* Begin Given passage *
If vertices of a triangle have coordinates (-1,0), (4,0), and (0,A)

First of all right triangle with hypotenuse 5, doesn't mean that we have (3, 4, 5) right triangle. If we are told that values of all sides are integers, then yes: the only integer solution for right triangle with hypotenuse 5 would be (3, 4, 5).

To check this: consider the right triangle with hypotenuse 5 inscribed in circle. We know that a right triangle inscribed in a circle must have its hypotenuse as the diameter of the circle. The reverse is also true: if the diameter of the circle is also the triangle’s hypotenuse, then that triangle is a right triangle.

So ANY point on circumference of a circle with diameter \(5\) would make the right triangle with diameter. Not necessarily sides to be \(3\) and \(4\). For example we can have isosceles right triangle, which would be 45-45-90: and the sides would be \(\frac{5}{\sqrt{2}}\). OR if we have 30-60-90 triangle and hypotenuse is \(5\), sides would be \(2.5\) and \(2.5*\sqrt{3}\). Of course there could be many other combinations.

Back to the original question:
Approach 1:

If the vertices of a triangle have coordinates \((-1, 0)\), \((4, 0)\), and \((0, A)\), is the area of the triangle greater than 15?

(1) \(A \lt 3\)

Statement (1) alone is insufficient. If \(A\) is close to 0, the area of the triangle is small, but if \(A\) is a large negative number (for example, \(A = -1000\)), the area of the triangle is large.

(2) The triangle is a right triangle

Statement (2) alone is sufficient. Only the angle at vertex \((0, A)\) can be a right angle. As \(|A|\) increases, the value of the angle decreases. At some point, the angle becomes equal to 90 degrees, and we can snapshot the triangle at this moment. After that, we can find the area of the triangle and answer the question. Please see the image below.



Approach 2:

If the vertices of a triangle have coordinates \((-1, 0)\), \((4, 0)\), and \((0, A)\), is the area of the triangle greater than 15?

(1) \(A \lt 3\)

Two vertices lie on the x-axis, and the third vertex is on the y-axis, below the point (0, 3). The third vertex could be at (0, 1), resulting in an area less than 15, OR the third vertex could be at (0, -100), resulting in an area greater than 15. Therefore, this statement alone is not sufficient.

(2) The triangle is a right triangle

It is evident that the third vertex, which is located on the y-axis, forms a right angle. Consequently, the hypotenuse, which is on the x-axis, measures 5 units. We can consider this hypotenuse as the diameter of a circle as shown below:



Any point on the circumference of that circle will create a right angle with the diameter/hypotenuse. This is because a right triangle inscribed in a circle must have its hypotenuse as the diameter of the circle. Conversely, if the diameter of the circle is also the triangle's hypotenuse, then that triangle is a right triangle.
* End Given passage *
* Begin Provided data *
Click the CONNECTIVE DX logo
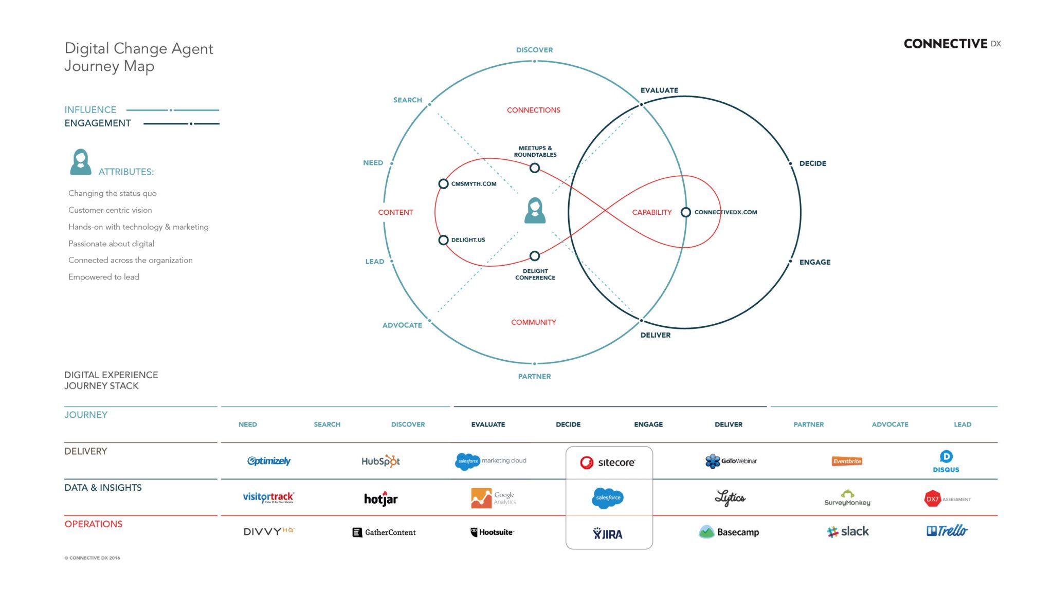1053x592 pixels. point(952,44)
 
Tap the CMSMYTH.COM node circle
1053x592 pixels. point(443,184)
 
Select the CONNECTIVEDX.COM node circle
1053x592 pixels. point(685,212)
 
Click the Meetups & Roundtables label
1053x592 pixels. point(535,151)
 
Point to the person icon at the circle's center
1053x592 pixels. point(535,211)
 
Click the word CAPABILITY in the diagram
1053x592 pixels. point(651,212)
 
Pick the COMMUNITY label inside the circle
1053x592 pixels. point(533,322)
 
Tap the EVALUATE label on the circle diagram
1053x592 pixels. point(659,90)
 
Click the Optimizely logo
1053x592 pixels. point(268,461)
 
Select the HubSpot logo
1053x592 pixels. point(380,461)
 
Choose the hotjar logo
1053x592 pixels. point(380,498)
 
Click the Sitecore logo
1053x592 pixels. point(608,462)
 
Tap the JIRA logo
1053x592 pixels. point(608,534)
* End Provided data *
* Begin Provided data *
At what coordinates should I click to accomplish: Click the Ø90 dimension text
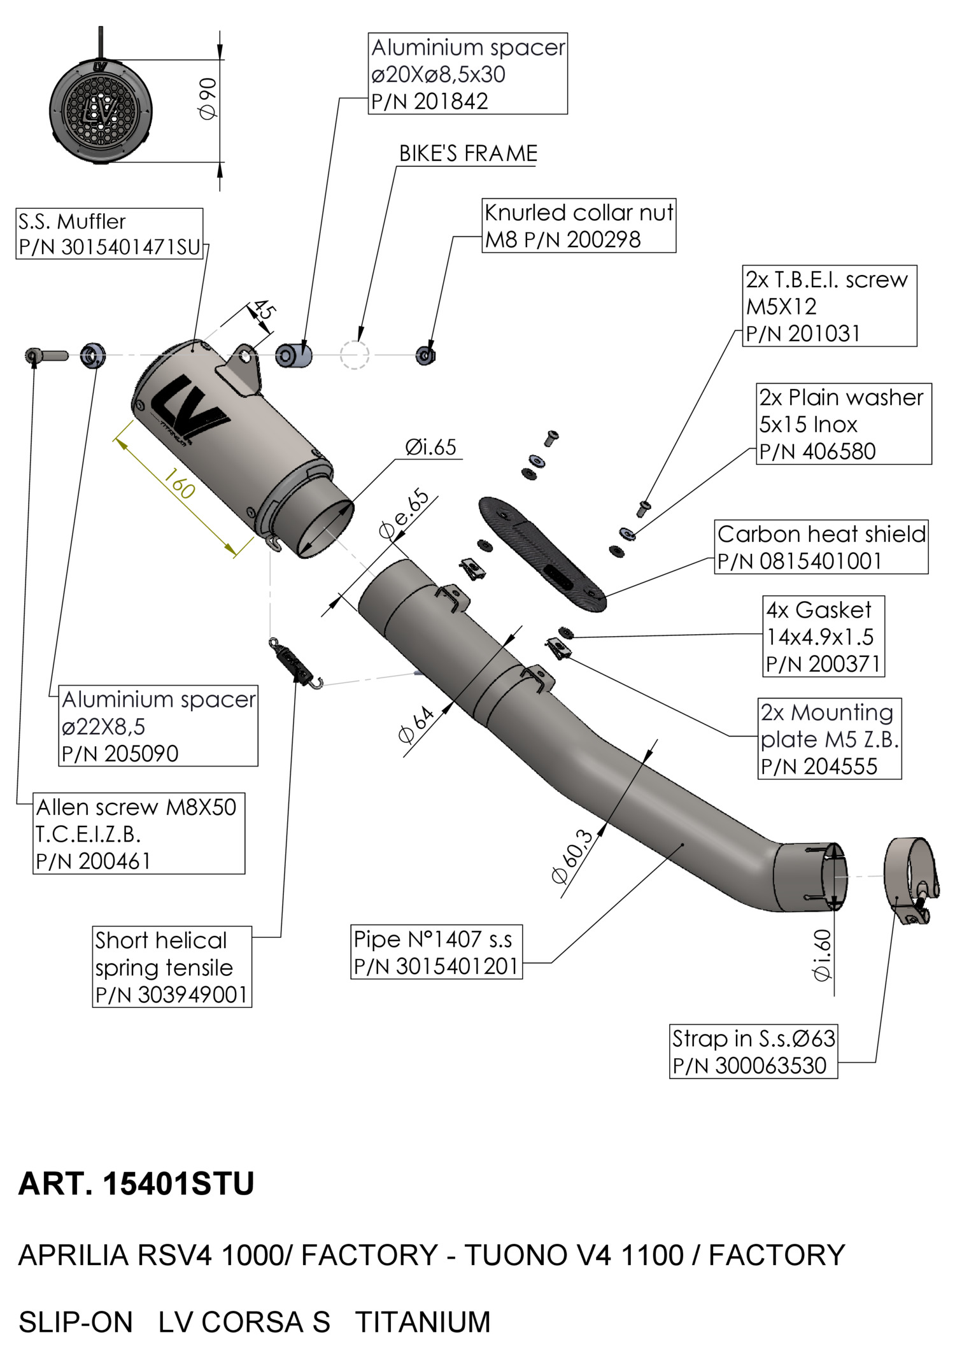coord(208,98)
* End Provided data *
* Begin Provided data *
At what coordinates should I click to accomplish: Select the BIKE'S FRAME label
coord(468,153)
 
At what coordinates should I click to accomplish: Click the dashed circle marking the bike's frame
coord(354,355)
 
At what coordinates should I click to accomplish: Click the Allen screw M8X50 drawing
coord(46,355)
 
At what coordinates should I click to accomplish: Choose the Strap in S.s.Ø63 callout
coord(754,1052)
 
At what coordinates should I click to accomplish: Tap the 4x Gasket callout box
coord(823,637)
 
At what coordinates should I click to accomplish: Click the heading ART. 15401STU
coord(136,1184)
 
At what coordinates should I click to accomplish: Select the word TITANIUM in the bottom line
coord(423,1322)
* End Provided data *
Required work
(1) Reproduce the triangle-area explanation word for word from "Statement (1) alone" to "the image below.".
(2) List the coordinates of the triangle's vertices as the triangle-area explanation gives them.
(3) Write the next part of the triangle-area explanation, picking up after its last sentence.
The listing comes from a separate source.

Task results
(1)
Statement (1) alone is insufficient. If \(A\) is close to 0, the area of the triangle is small, but if \(A\) is a large negative number (for example, \(A = -1000\)), the area of the triangle is large.

(2) The triangle is a right triangle

Statement (2) alone is sufficient. Only the angle at vertex \((0, A)\) can be a right angle. As \(|A|\) increases, the value of the angle decreases. At some point, the angle becomes equal to 90 degrees, and we can snapshot the triangle at this moment. After that, we can find the area of the triangle and answer the question. Please see the image below.

(2) (-1, 0), (4, 0), (0, A)

(3)
Since we know that the third vertex is on the y-axis, it must be one of the two intersection points of the circle with the y-axis. Thus, we obtain two symmetrical triangles with equal areas. Both of these triangles are fixed and defined, allowing us to determine whether their area is greater than 15 without calculating the exact value. Therefore, this statement alone is sufficient.

If we wish to understand how the area can be calculated with the help of statement 2, here is an explanation:

One approach is to use the equation of a circle: \((x - a)^2 + (y - b)^2 = r^2\), where \((a, b)\) represents the center and \(r\) represents the radius.

In this case, we know that \(r = 2.5\) because the hypotenuse measures 5 units. The center of the circle, denoted by \((a, b)\), lies on the x-axis at the point \((1.5, 0)\), which is halfway between (-1, 0) and (4, 0).

To find the intersection points of the circle with the y-axis, we need to determine the y-coordinate \(y\) when \(x = 0\). Substituting these values into the equation of the circle, we have:

\((0 - 1.5)^2 + (y - 0)^2 = 2.5^2\).

Simplifying, we get \(y^2 = 4\), which yields two possible values for \(y\): \(y = 2\) and \(y = -2\). Consequently, the third vertex can be located at either (0, 2) or (0, -2). In either case, the area can be calculated using the formula \(Area = \frac{1}{2}*\text{base }*\text{height}\). Plugging in the values, we have \(Area = \frac{1}{2}*5*2 = 5\).

Therefore, the area of the triangle is 5, which is less than 15.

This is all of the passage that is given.